Stored items:
# # # #

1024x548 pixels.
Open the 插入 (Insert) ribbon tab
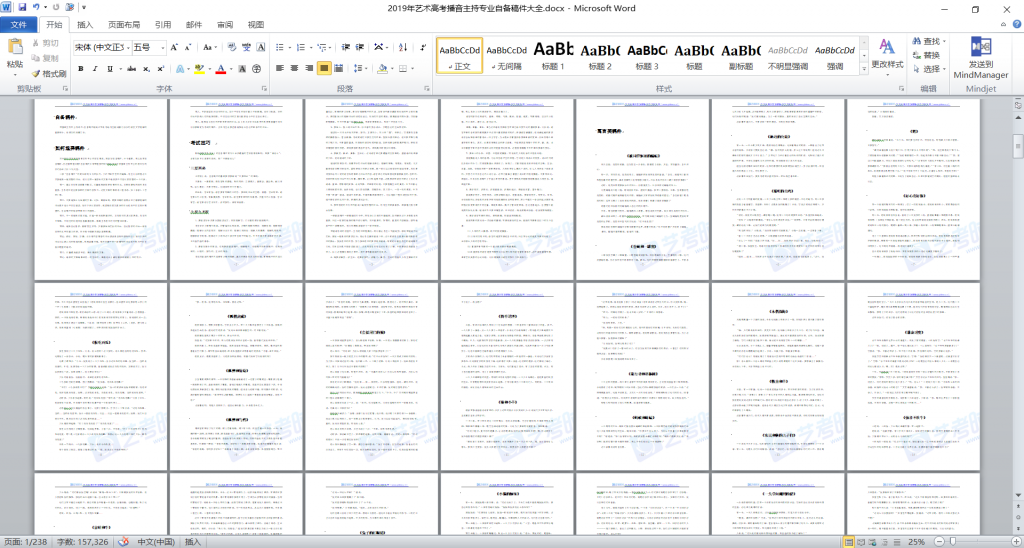point(86,24)
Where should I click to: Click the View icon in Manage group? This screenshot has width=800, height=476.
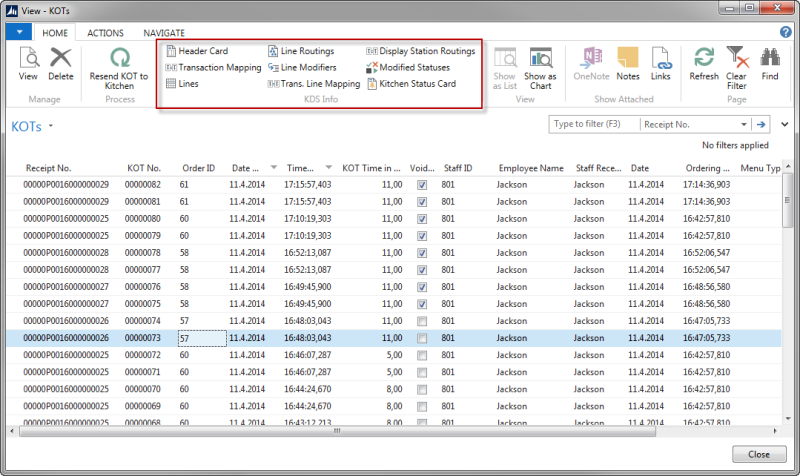pyautogui.click(x=28, y=62)
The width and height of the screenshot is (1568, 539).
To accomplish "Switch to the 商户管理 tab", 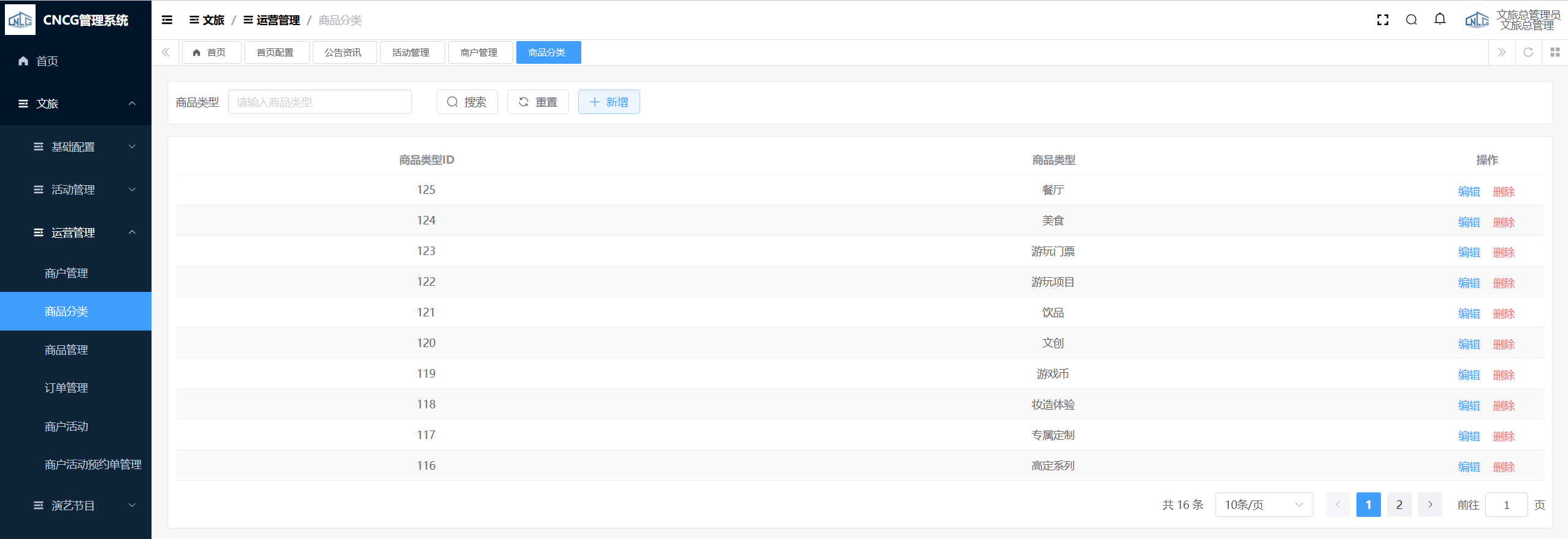I will point(479,52).
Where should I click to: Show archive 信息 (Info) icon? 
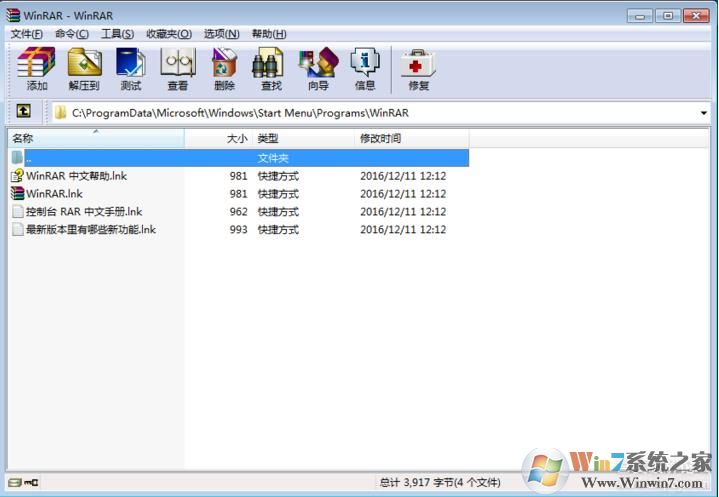coord(365,68)
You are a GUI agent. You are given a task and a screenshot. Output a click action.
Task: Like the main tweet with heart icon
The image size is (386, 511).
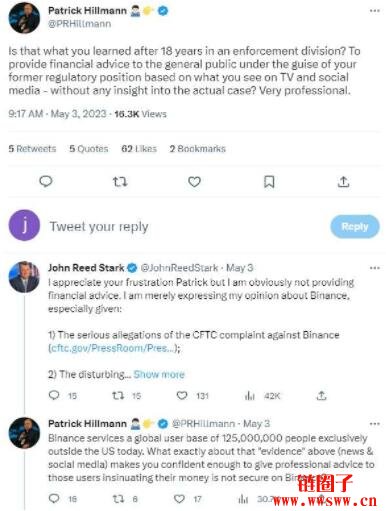pos(194,182)
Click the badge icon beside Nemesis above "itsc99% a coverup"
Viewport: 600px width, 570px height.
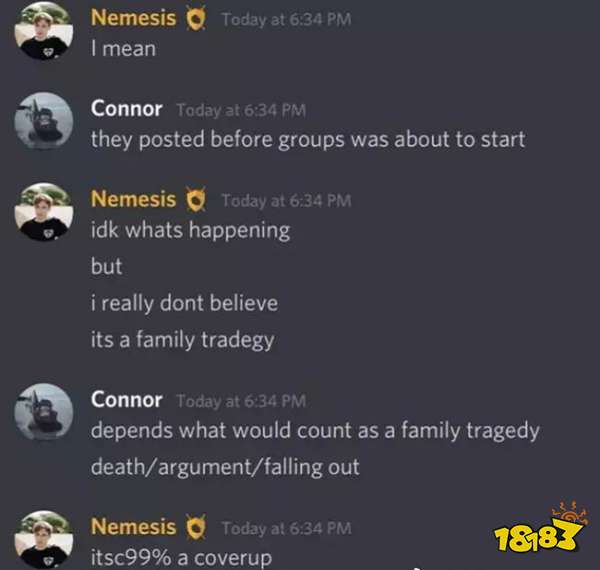[x=196, y=527]
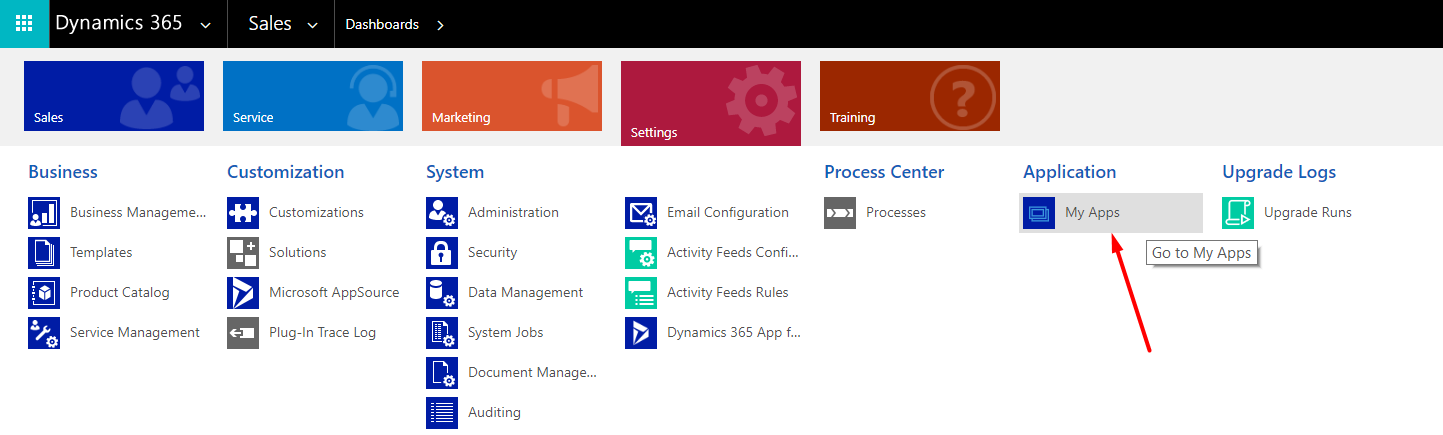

# # # #

> Your objective
Print, exactly and without pictures, the lines from the one holding "Click the badge" through the last line of the entries above, both included.

> Problem solution
Click the badge icon beside Nemesis above "itsc99% a coverup"
Viewport: 600px width, 570px height.
[x=196, y=527]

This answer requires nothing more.